When an aviation icon is lost in an accident, there’s the expected period of grief, followed by some hand-wringing and, usually, numerous vows to honor the deceased hero or heroine by learning from what happened so that it never happens again. The NTSB’s files once again provide evidence that what sounds honorable and righteous often doesn’t translate into reality.
An awful lot of people were shocked when legendary test pilot Scott Crossfield was killed on April 19, 2006, when his Cessna 210A crashed at Ludville, Georgia, after having flown into an area of intense to extreme thunderstorms, leaving the rest of us to ask how it could happen to such a highly respected and experienced pilot.
The flight had departed Prattville, Alabama, and was en route IFR to Manassas, Virginia. Crossfield was the only person on board. The airplane, which had been in cruise at 11,000 feet MSL, descended rapidly and was destroyed on impact. It was equipped with a Continental IO-470-E engine, rated at 250 horsepower, which apparently had been running fine.
After the accident, the National Aeronautics and Space Administration, NASA, eulogized Crossfield as “not only one of the greatest pilots who ever flew, but as an expert aeronautical engineer, aerodynamicist and designer who made significant contributions to the design and development of the X-15 research aircraft and to systems testing, reliability engineering, and quality assurance for the Apollo command and service modules and Saturn V (rocket) second stage.”

* [DATASET CONTENT]
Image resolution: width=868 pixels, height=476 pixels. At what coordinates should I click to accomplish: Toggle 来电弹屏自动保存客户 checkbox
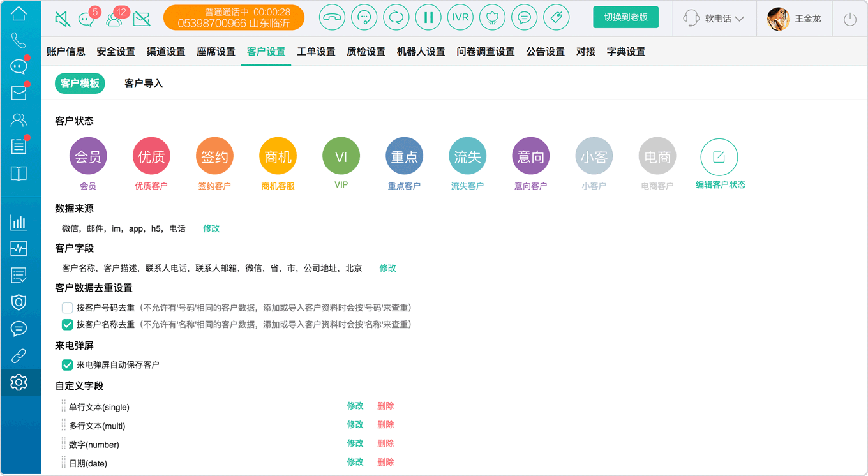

* [EXERCISE SET]
(a) Name every town that appears in the account of Scott Crossfield's fatal crash above, along with its state.
(b) Write the next few sentences of the piece on Scott Crossfield's fatal crash, picking up after its last sentence.

* [ANSWERS IN ORDER]
(a) Ludville, Georgia; Prattville, Alabama; Manassas, Virginia

(b)
Crossfield’s supersonic and high-altitude flights were vital to the success of America’s space program. On Nov. 20, 1953, Crossfield had made aviation history by becoming the first person to fly at more than twice the speed of sound, flying the Douglas D-558-2 Skyrocket.
For the 2006 fatal flight, which flight took place more than 50 years after Crossfield had achieved Mach 2, the pilot had obtained several preflight weather briefings and apparently was aware of the potential for a squall line and other convective activity along the route of flight. The NTSB reported that Crossfield had discussed the weather with an acquaintance and said that he might have to do some avoidance. The 210A was equipped with a StormScope lightning detection instrument as its only weather detection gear.
The Safety Board could not find evidence that Crossfield had received updated weather information while in flight. He had been airborne for about an hour when things got serious. The NTSB found that a band of extreme weather that likely included embedded supercell-type thunderstorms was showing on the controller’s radar in the projected path of Crossfield’s airplane. The controller did not provide severe weather advisories and did not tell Crossfield what was on the radar.
About 11:09 eastern daylight time, Crossfield was in contact with the Atlanta Air Route Traffic Control Center and transmitted, “I’d like to deviate south (for) weather.” The controller replied, “Roger, we’ll show you deviating south for weather and your mode C indicates one one thousand five hundred.” Crossfield did not respond. Less than a minute later, radar contact was lost with the airplane at 5,500 feet.
Investigators made a plot of the aircraft’s radar track. The data indicated that the airplane entered a Level 6 (extreme) thunderstorm before it went off radar.
Local law enforcement personnel found the wreckage the next day. The airplane had gone down in remote mountainous terrain about 3.3 nautical miles northwest of Ludville.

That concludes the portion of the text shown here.